U.S. Rep. Sheila Jackson Lee of Texas urged delegates to help young African-Americans leaving prison succeed and avoid landing back behind bars.

“When you go back to your district, make an appointment [with the U.S. attorney], take 20 people and talk about a system that is rehabilitative and not punitive and not humiliating,” she said. “That is what is happening in the criminal justice system — they want to punish, they want to humiliate you. And that does not get anyone on the straight and narrow path.”

The civil rights organization is planning a march from Selma, Alabama, to Washington, D.C., beginning Aug. 1. Marchers will do what they need to do to be heard, said NAACP President Cornell Brooks.

“As we march through five states, organized around the country, under the banner ‘Our lives, our votes, our jobs and our schools matter,’ there may be a moment where gangster behavior is called for … nonviolently,” he said.

President Barack Obama will deliver an address Tuesday.

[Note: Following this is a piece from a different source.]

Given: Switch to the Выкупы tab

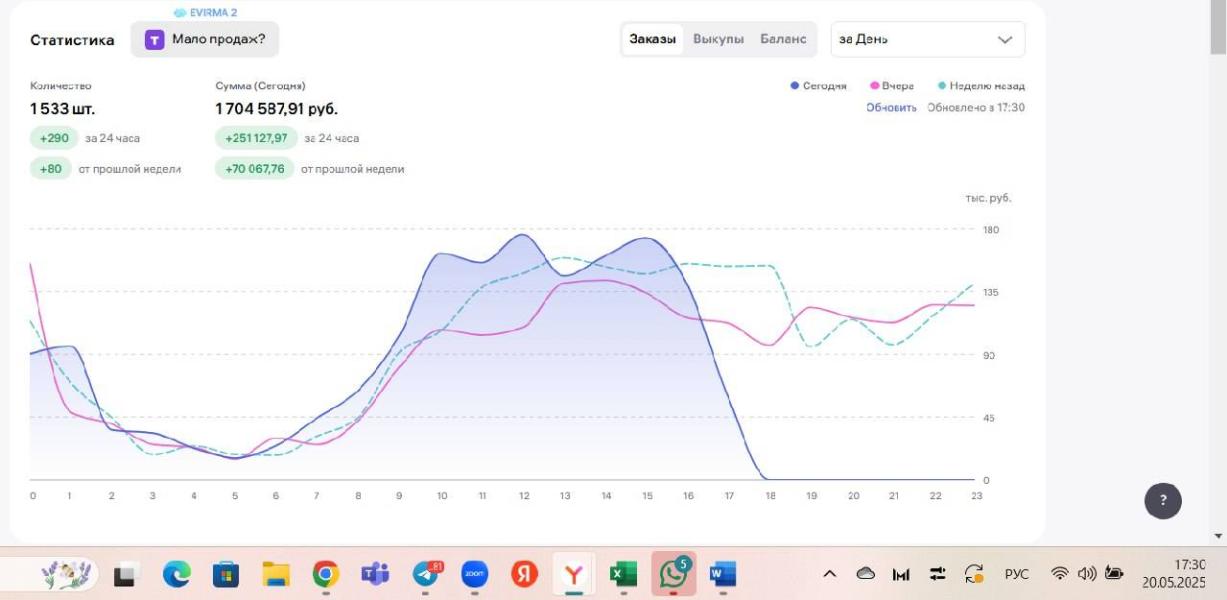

Several delegates said Monday they’re hoping to send a strong message from the Philadelphia  that there must be a change in how minorities are treated.

The Rev. Chip Taylor of Louisiana said the president needs to say change has to start with voting rights.

“There are no major elections or minor elections,” he said. “When you have your local elections, you elect your mayors. The mayors are the ones who select the police chiefs, and you notice the problems we have been having with police comes from that level.”

Marie Davis of California said she is hoping for a sea change from the president, one that would include supporting reparations for slavery.